The modinfo command output shows the ENA driver information.

Note: The ENA driver version might be newer than 2.2.11g while you compile and install it on your system.

filename:       /lib/modules/2.6.32-754.33.1.el6.x86_64/ena.ko
version:        2.2.11g
license:        GPL
description:    Elastic Network Adapter (ENA)
author:         Amazon.com, Inc. or its affiliates
retpoline:      Y
srcversion:     17C7CD1CEAD3F0ADB3A5E5E
alias:          pci:v00001D0Fd0000EC21sv*sd*bc*sc*i*
alias:          pci:v00001D0Fd0000EC20sv*sd*bc*sc*i*
alias:          pci:v00001D0Fd00001EC2sv*sd*bc*sc*i*
alias:          pci:v00001D0Fd00000EC2sv*sd*bc*sc*i*
alias:          pci:v00001D0Fd00000051sv*sd*bc*sc*i*
depends:        
vermagic:       2.6.32-754.33.1.el6.x86_64 SMP mod_unload modversions 
parm:           debug:Debug level (0=none,...,16=all) (int)
parm:           rx_queue_size:Rx queue size. The size should be a power of 2. Max value is 8K
(int)
parm:           force_large_llq_header:Increases maximum supported header size in LLQ mode to 224  bytes, while reducing the maximum TX queue size by half.
(int)
parm:           num_io_queues:Sets number of RX/TX queues to allocate to device.
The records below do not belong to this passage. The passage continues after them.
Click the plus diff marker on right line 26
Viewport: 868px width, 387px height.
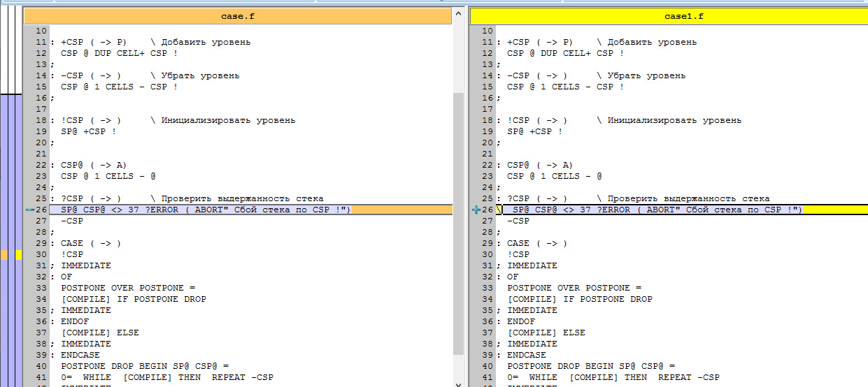[476, 210]
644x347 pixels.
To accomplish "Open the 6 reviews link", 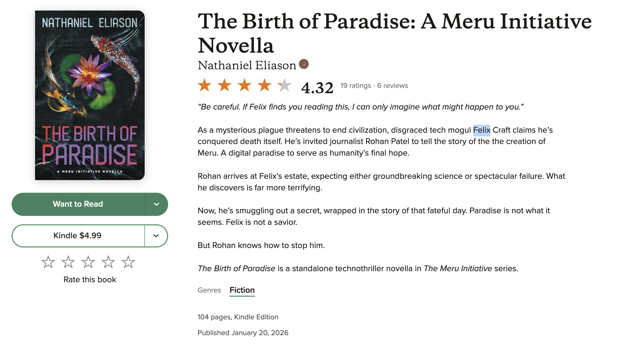I will tap(392, 86).
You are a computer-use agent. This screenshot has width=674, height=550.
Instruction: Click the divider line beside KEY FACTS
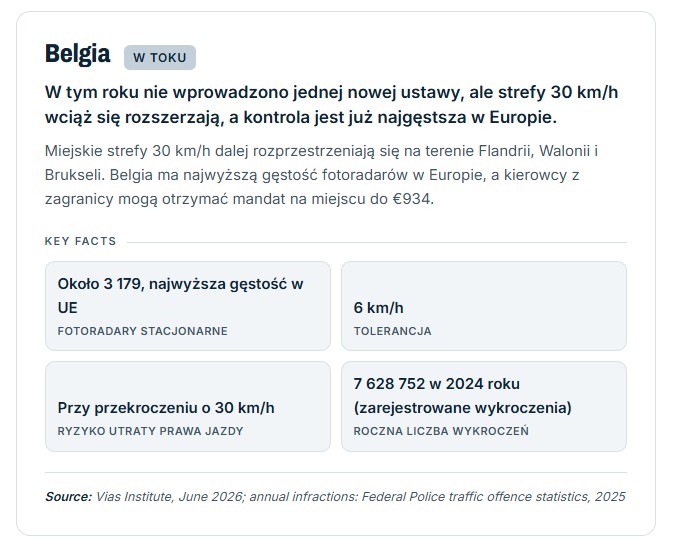pos(377,242)
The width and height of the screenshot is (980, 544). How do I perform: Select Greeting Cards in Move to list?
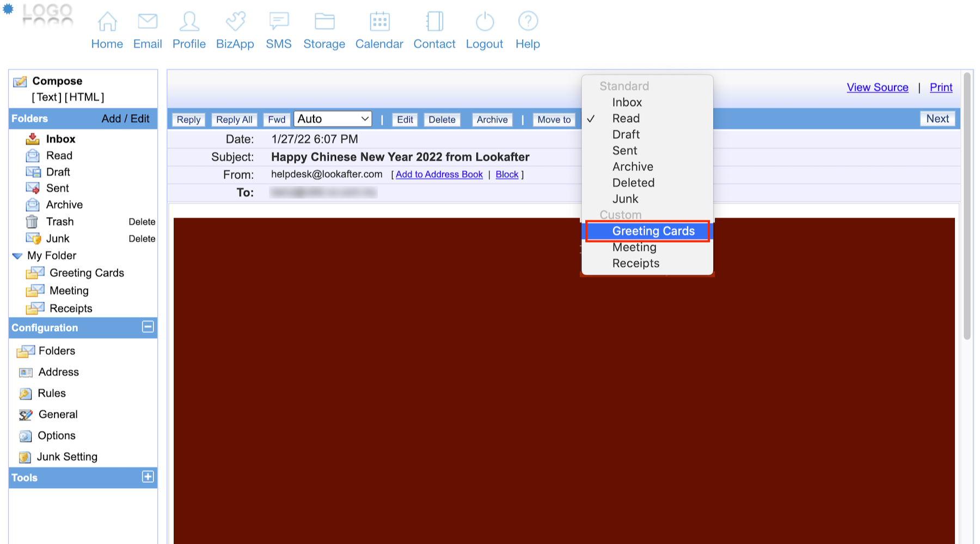653,231
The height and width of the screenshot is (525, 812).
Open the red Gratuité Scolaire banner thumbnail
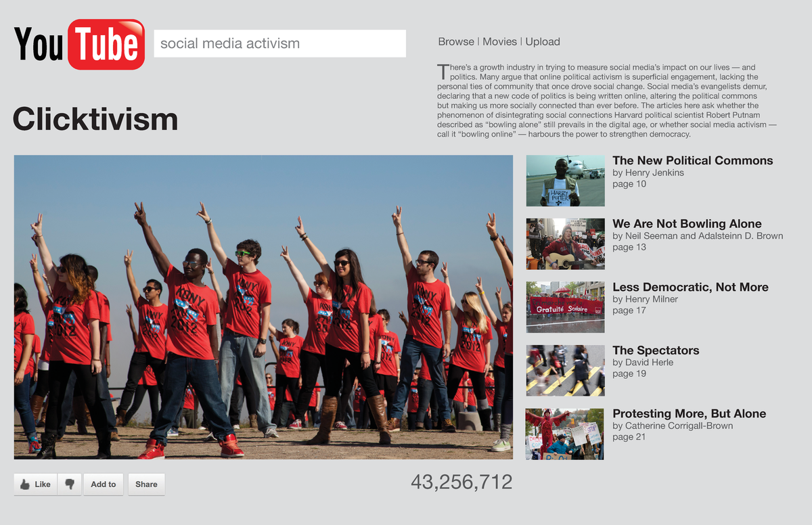tap(565, 307)
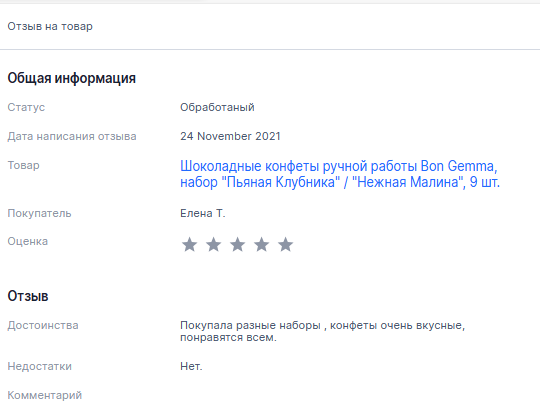Click the 'Отзыв на товар' page title
Image resolution: width=540 pixels, height=409 pixels.
[50, 26]
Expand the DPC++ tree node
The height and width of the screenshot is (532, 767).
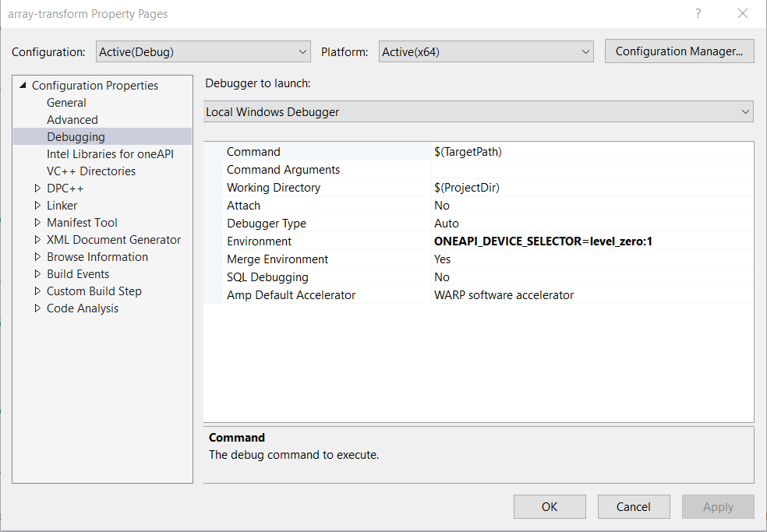[38, 188]
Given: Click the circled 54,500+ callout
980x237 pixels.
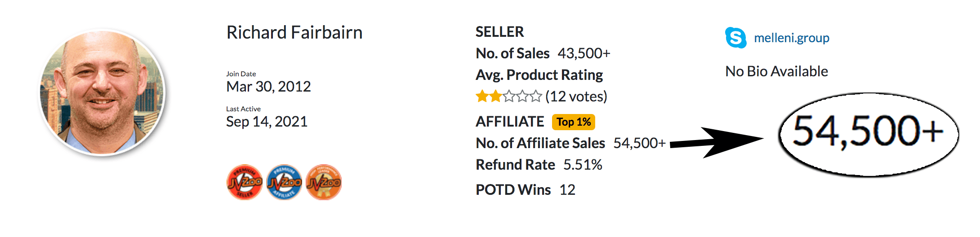Looking at the screenshot, I should pyautogui.click(x=869, y=135).
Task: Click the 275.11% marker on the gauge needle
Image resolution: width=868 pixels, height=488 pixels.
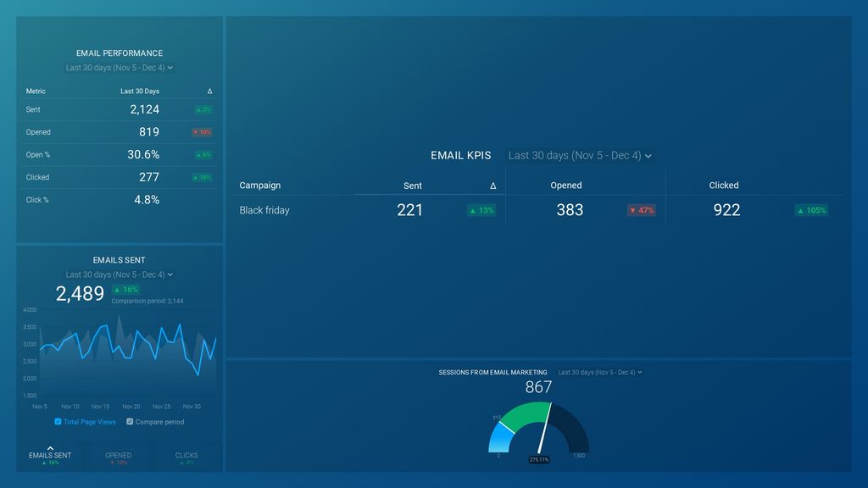Action: (x=540, y=458)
The maximum value depends on the device and number of online CPUs.
(int)

F. Append net.ifnames=0 to /boot/grub/grub.conf to disable network interface naming:

sudo sed -i '/^kernel/s/$/ net.ifnames=0/' /boot/grub/grub.conf

G. Stop the instance.

H. Enable enhanced network support at the instance level. The following example modifies the instance's attribute from the AWS Command Line Interface (AWS CLI).

aws ec2 modify-instance-attribute --instance-id i-xxxxxxxxxxxxxxxxx --ena-support --region xx-xxxxx-x

I. Change the instance type to one of the ENA supported instance types.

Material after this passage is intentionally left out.